Por Magno Paganelli. Adaptado do capítulo “Santificação e espiritualidade no relacionamento com Jesus”, da obra Espiritualidade para o Século 21 (Fonte Editorial, 2012), vários autores.

A tríade terapêutica e as verdades escriturais

Profissionais da área de aconselhamento, no início dos anos 1960, identificaram três aspectos ligados ao relacionamento humano, cujos efeitos tinham o poder de curar sentimentos, emoções, traumas, enfim, possuíam efeito terapêutico. Esses três aspectos são: a empatia exata, a autenticidade e a dedicação não-possessiva.

A empatia exata é a sensibilidade que alguém possui com relação ao sentimento do outro e às suas necessidades de encontrar alguém para compartilhar e dividir a carga sob a qual está.

A autenticidade tem a ver com o conhecimento que temos a nosso respeito e a disposição e facilidade que temos de demonstrar isso às demais pessoas, sem reservas, sem bloqueios.

A dedicação não-possessiva é o aspecto terapêutico que permite à pessoa necessitada interagir com outro sem que para isso precise omitir suas deficiências e erros. É aceitar os outros como de fato são sem impor-lhes uma carga ainda maior de regras e obrigações.

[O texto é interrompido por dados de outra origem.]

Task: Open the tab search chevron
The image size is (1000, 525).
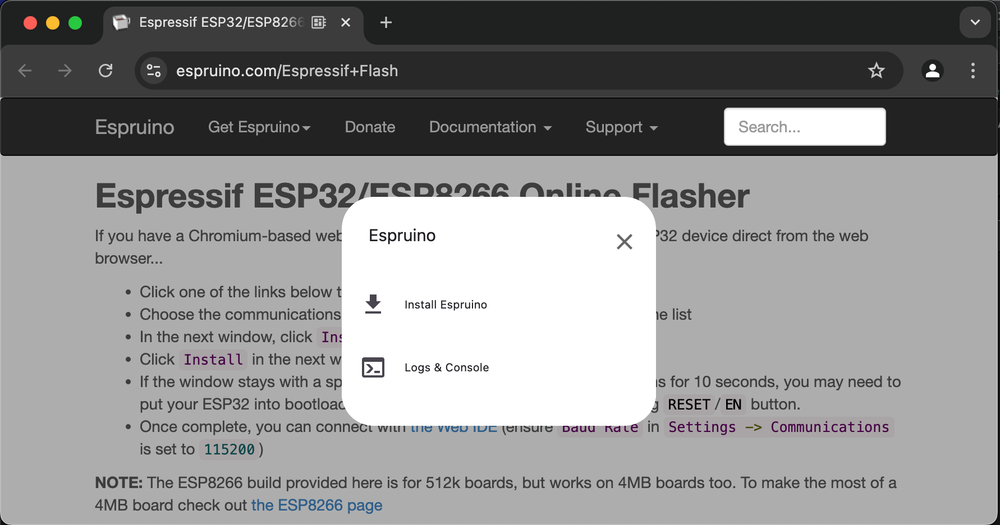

Os pesquisadores chamaram a esse tripé de tríade terapêutica e observaram que a aplicação desses fatores nos relacionamentos humanos possuía um importante elemento: eles promoviam a cura.

Fazendo uma leitura de cada um dos elementos da tríade terapêutica, podemos apontar nas Escrituras três verdades bíblicas correspondentes e que aplicadas ao relacionamento promovem o mesmo efeito: cura. São eles:

Misericórdia. A misericórdia, semelhante à empatia exata, é capacidade humana de sentir compaixão pelo sofrimento alheio. Usando a linguagem bíblica, é “chorar com os que choram e alegrar-se com os que se alegram” (Rm 12.15).

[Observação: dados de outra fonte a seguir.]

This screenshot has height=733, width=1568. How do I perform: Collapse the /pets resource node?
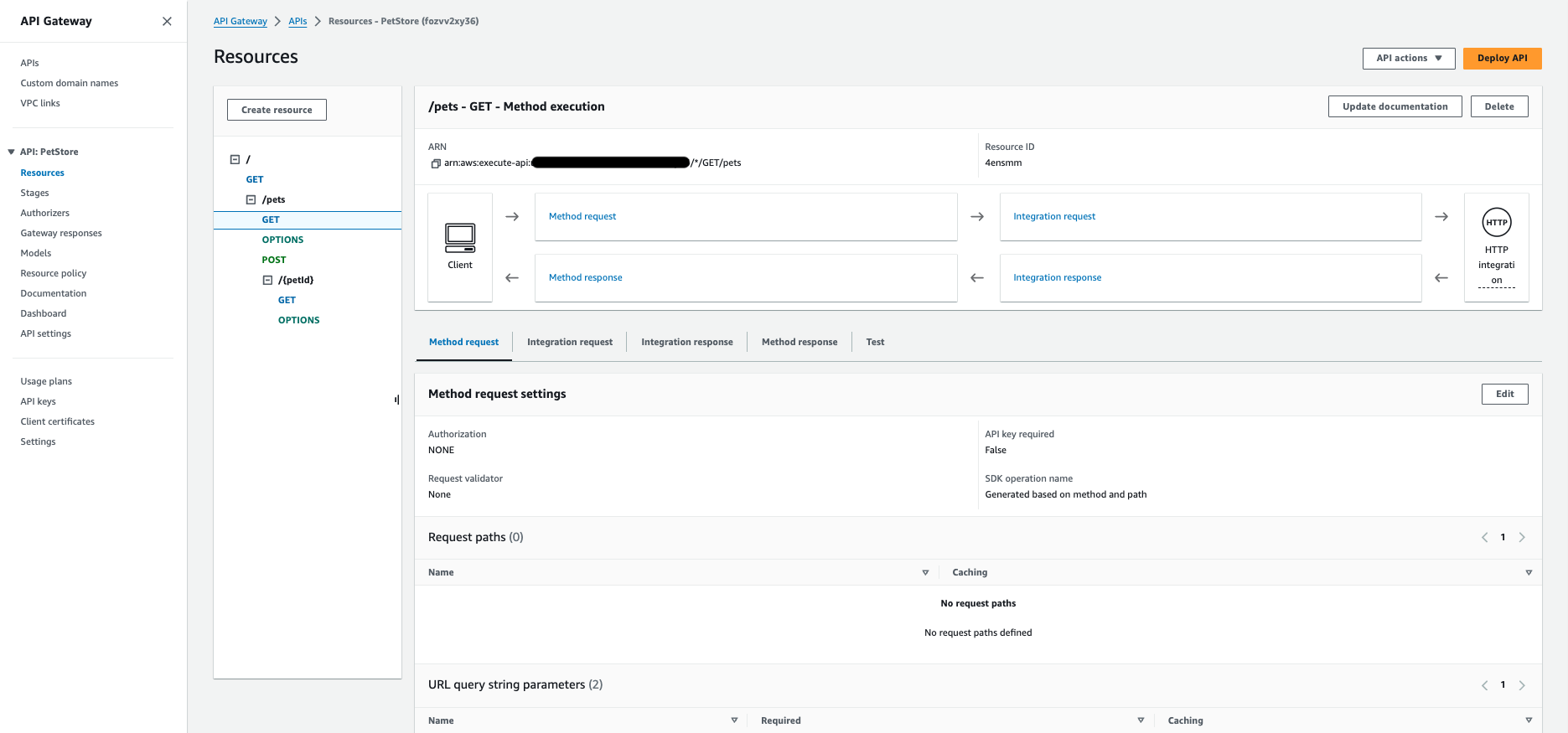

Verdade. A verdade é a capacidade de expressar, verbalmente ou não, aquilo que somos e os fatos como são, sem retoques, sem omissões, sem reservas. A Palavra de Deus é a verdade (Jo 17.17) e o cristão deve ser moldado por ela. Portanto, esse é mais um aspecto bíblico correspondente a um elemento da tríade terapêutica que é a autenticidade.

Graça. Por fim a graça, favor imerecido, como gostamos de definir, e como de fato o é. Graça, segundo ouvimos nas igrejas desde pequenos, é dar o que não é merecido. Faz relação com a dedicação não-possessiva.

Análise de exemplos bíblicos

Vejamos, então, cinco exemplos bíblicos que envolvem os elementos misericórdia (ou empatia exata), verdade (ou autenticidade) e graça (ou dedicação não-possessiva).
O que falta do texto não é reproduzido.